So AI practitioners come across as tinkering around with a blackbox that could at any time unleash a monster. In contrast, the ethos surrounding crypto systems couldn’t be more different. As Vitalik says, “it’s all about avoiding ugly unprincipled exceptions”. Crypto systems are typically highly legible, grounded in carefully proven mathematical theorems, and developed slowly. Crypto’s design principle is rooted in credible neutrality and is the opposite of a blackbox. And while AI’s failure mode is fundamentally self-reinforcing, or explosive, in the sense that it has to do with optimizing something, crypto’s failure mode is fundamentally self-dampening: a smart contract gets hacked, money evaporates, end of story.
Breakaway rent
Another common strand of criticism of AI relates to its centralization tendencies, and this is where the contrast between AI and crypto is greatest. The first kind of centralization is political. Harari’s Atlantic piece warns that AI may erode democracy: “We tend to think about the conflict between democracy and dictatorship as a conflict between two different ethical systems, but it is actually a conflict between two different data-processing systems.” Where Soviet communism fails, AI will succeed, by solving central planning’s informational and computational bottleneck. And because data and compute are concentrated in a few nodes, they can be co-opted by authoritarian governments, as many argue is happening in China. In contrast, crypto is famously focused on “censorship resistance”.
More interesting is economic centralization. While the rise of crypto has tended to build the wealth of a fairly large constituency, one can argue that the rise of AI has mostly benefited the shareholders of a relatively few AI-intensive tech companies.The root cause of this tendency of AI towards centralization is that it typically requires loads of data and computational power. Chris Beiser illustrates this well when he points out that “the cost of compute to train a state of the art AI model right now is in the same order of magnitude as the cost to raise a child and send them to a top art school”. Such high costs naturally favor centralization, which leads Russell Kaplan, of the company Scale AI, to predict a future of “compute-rich” and “compute-poor”, with the latter becoming “existentially dependent” on the former.

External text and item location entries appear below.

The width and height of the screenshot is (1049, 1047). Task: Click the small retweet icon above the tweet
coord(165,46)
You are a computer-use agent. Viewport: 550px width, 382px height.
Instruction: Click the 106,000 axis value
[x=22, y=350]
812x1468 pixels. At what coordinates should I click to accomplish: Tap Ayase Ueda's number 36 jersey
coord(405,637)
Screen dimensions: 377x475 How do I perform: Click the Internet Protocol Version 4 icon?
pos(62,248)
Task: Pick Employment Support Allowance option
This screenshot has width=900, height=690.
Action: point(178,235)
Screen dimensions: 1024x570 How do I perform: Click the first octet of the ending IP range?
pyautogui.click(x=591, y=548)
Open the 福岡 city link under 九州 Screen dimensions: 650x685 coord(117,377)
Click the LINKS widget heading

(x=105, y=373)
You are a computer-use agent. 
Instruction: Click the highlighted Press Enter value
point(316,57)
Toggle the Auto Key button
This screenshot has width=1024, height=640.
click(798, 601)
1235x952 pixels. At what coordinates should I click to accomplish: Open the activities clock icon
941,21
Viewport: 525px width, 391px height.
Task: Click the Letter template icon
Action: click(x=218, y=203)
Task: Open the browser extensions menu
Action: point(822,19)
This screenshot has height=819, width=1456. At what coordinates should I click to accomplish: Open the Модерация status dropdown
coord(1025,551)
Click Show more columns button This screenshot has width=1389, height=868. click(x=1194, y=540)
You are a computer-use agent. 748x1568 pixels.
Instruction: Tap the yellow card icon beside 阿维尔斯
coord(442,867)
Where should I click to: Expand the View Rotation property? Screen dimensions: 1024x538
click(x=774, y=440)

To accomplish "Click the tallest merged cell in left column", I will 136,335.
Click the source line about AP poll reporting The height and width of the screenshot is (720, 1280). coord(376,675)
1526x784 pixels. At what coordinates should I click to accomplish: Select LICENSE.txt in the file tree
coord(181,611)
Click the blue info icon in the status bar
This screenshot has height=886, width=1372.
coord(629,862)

This in turn would lead to a self-sustaining economic rent unlike other technological advantages present or past, if we believe, as Weyl and Posner argue in Radical Markets, that there are increasing returns to data in machine learning. The figure below, taken from the book, captures that idea:
Their argument is that, while for each individual machine learning task, there are diminishing returns to data, if you zoom out and conceive tasks as building upon each other hierarchically, with higher-level tasks being more valuable than lower-level tasks, then you actually end up with increasing returns to data, and therefore a risk of breakaway economic rent. Suggestively, 7 out of the 10 most valuable companies in the world today would not exist without the internet and the web. This is related to Jaron Lanier’s concept of a “siren server”, which he defines as “the biggest and best computer on a network”, adding that “whoever has the most powerful computer would be the most powerful person, whether they plan to be or not.”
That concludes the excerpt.